Gisants de Richard Cœur de Lion (au premier plan) et d'Isabelle d'Angoulême (au second plan) à l'abbaye de Fontevraud.
Un gisant est une sculpture funéraire de l'art chrétien représentant un personnage couché (par opposition à orant ou priant) généralement à plat-dos, vivant ou mort dans une attitude béate ou souriante (par opposition au transi), l'effigie étant habituellement placée sur le dessus d'un cénotaphe ou, plus rarement, d'un sarcophage. C’est, lorsqu’il existe, l'élément principal de décoration d’un tombeau ou d’un enfeu. Par extension, un gisant gravé ou sculpté en bas ou demi-relief sur une dalle funéraire peut également représenter l'effigie d'un grand personnage.
Étymologie
Gisant est le participe présent du verbe gésir : être couché, étendu (généralement malade ou mort). Le même verbe est employé dans la formule « ci-gît » (ici repose).
Évolution du style
Le gisant est généralement associé à l'iconographie médiévale mais il est une résurgence païenne antique, un débat historiographique existant pour savoir si le gisant médiéval s'inspire du gisant antique. Les gisants étrusques sont éveillés et sur leur séant. Les gisants romains sont représentés dans des attitudes de sommeil ou de convive, à demi-couché sur un « lectus triclinaris ».

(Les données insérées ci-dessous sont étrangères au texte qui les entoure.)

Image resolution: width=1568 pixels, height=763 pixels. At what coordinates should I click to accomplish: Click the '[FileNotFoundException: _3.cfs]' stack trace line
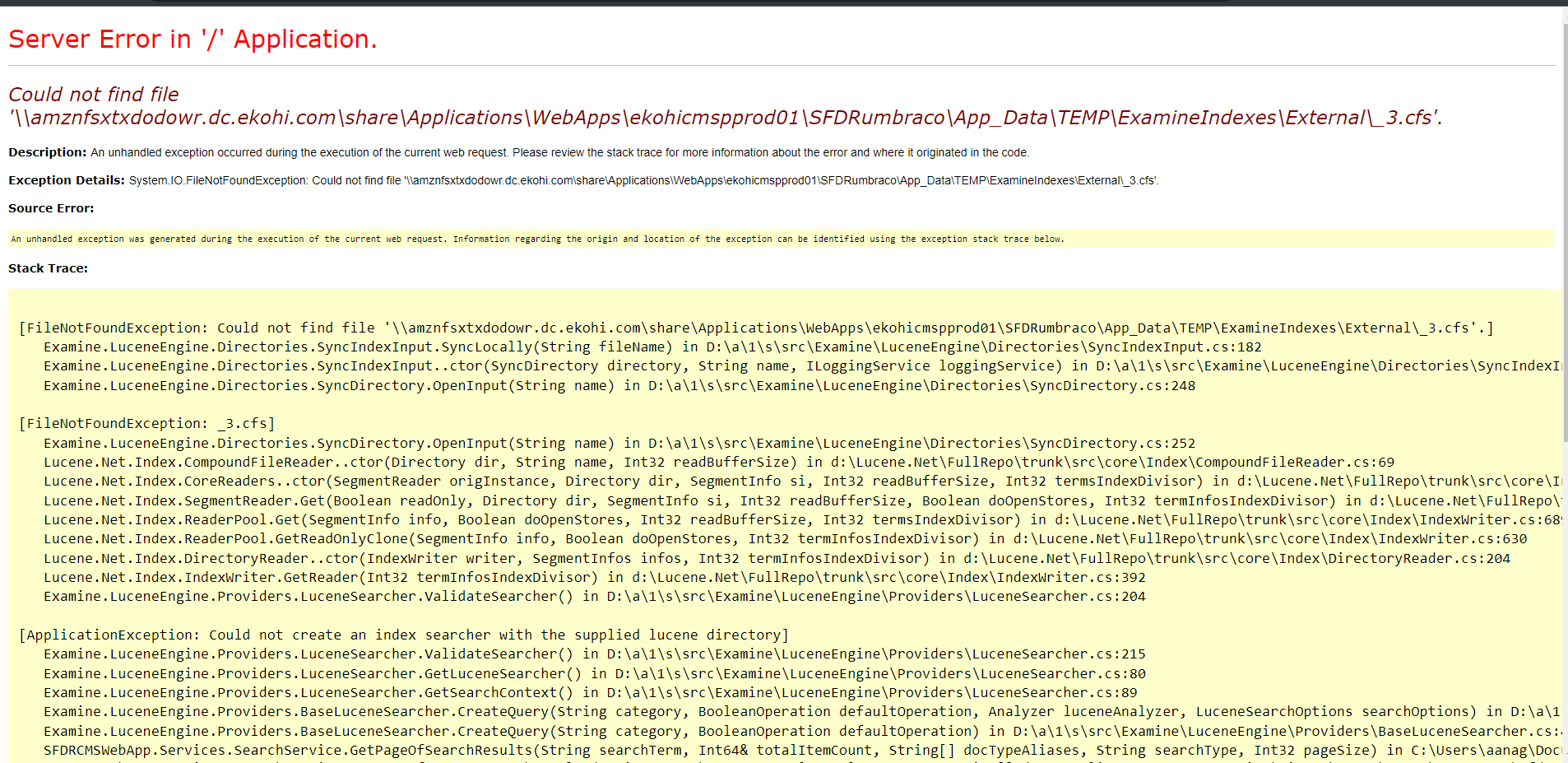coord(146,423)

Au Moyen Âge, les aristocrates français et anglais préfèrent l'embaumement au mos Teutonicus (technique funéraire d'excarnation), pratiquant pour certains une partition du corps (dilaceratio corporis, « division du corps » en cœur, entrailles et ossements) avec des sépultures multiples qui devient à partir du XIII siècle un privilège de la dynastie capétienne dans le royaume de France (majoritairement les rois, parfois les reines ou les proches). Cette dilaceratio permet la multiplication des cérémonies (funérailles du corps, la plus importante, puis funérailles du cœur et funérailles des entrailles) et des lieux (avec un tombeau de corps, un tombeau de cœur et un tombeau d'entraille) où honorer le roi défunt. Pour chacun de ces tombeaux, on réalise un gisant différent : gisant d'entrailles pour le tombeau des viscères, gisant de cœur pour le tombeau du cœur, et gisant de corps pour le tombeau du reste du corps. On identifie un gisant d'entrailles par la présence d'un petit sac dans une main, et un gisant de cœur par la présence d'un petit cœur ou d'un petit sachet censé le contenir, sculpté dans la main gauche du personnage et posé sur son cœur .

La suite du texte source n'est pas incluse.